(Collected data)
********************
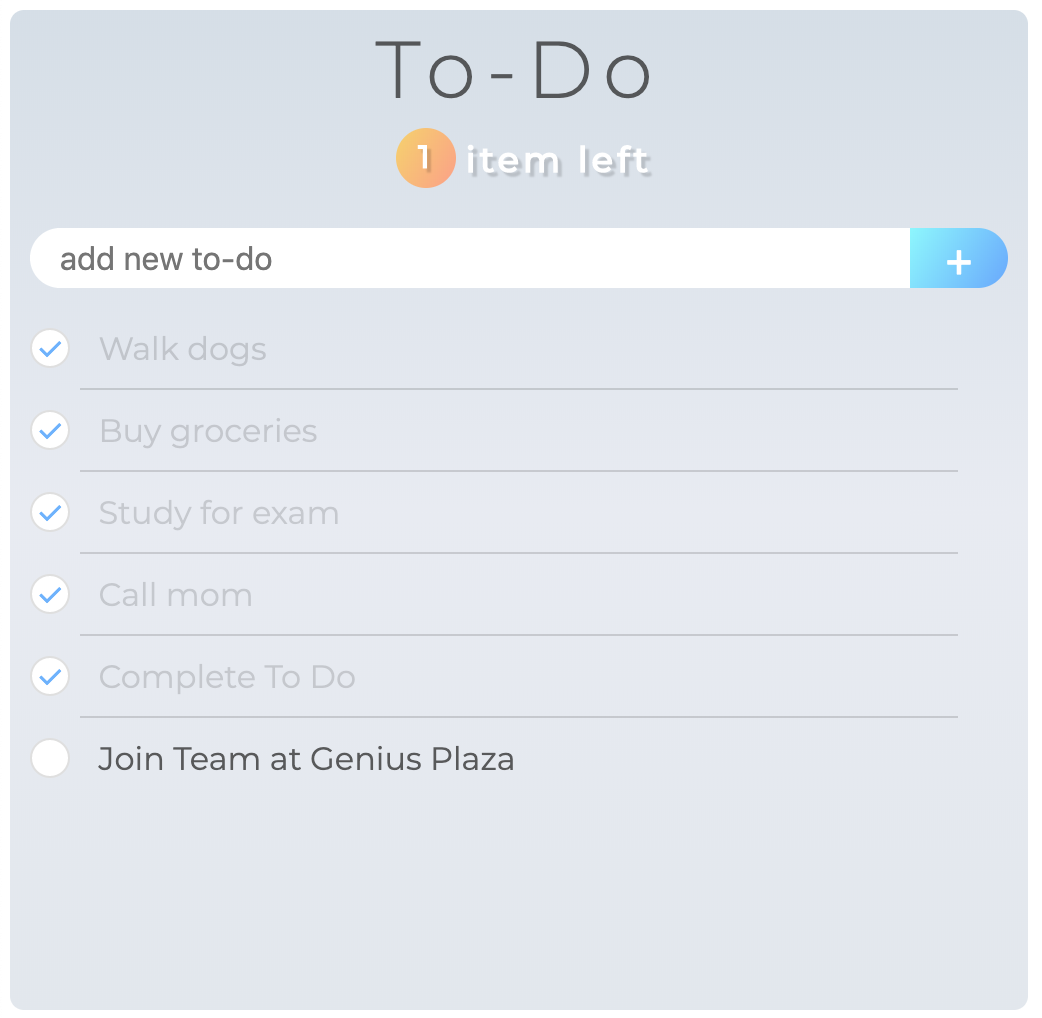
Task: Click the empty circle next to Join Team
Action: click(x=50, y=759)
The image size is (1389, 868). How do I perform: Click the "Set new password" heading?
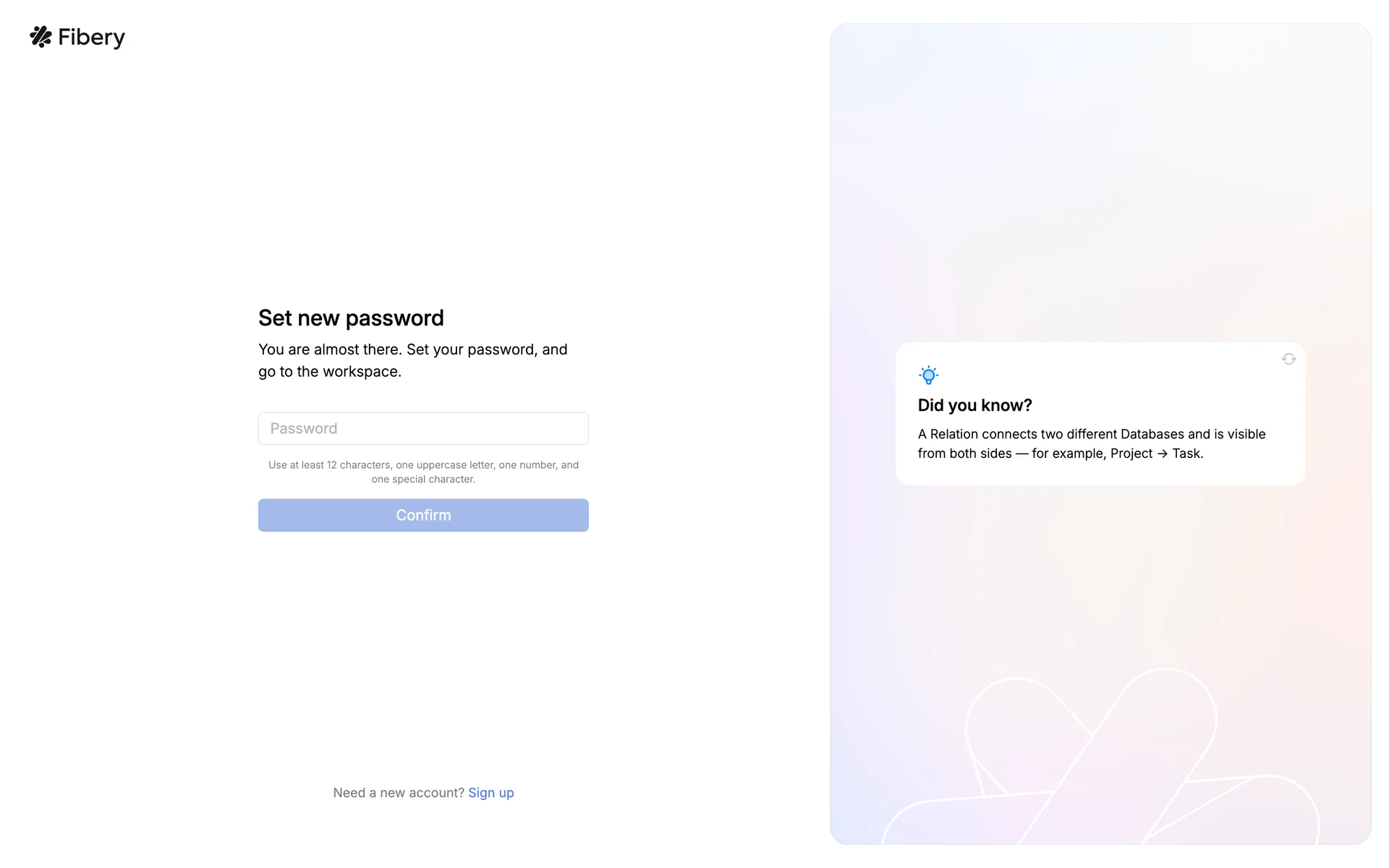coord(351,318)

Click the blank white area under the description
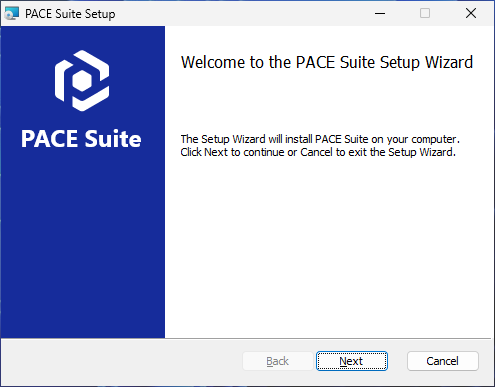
********************
TO DO
Each line from the line containing "The image size" through the last line above must be written out exactly, and every picture must be omitted.

TASK RESPONSE
The image size is (1389, 868). How do I perform: Click the "Set new password" heading?
coord(351,318)

Click the blank white area under the description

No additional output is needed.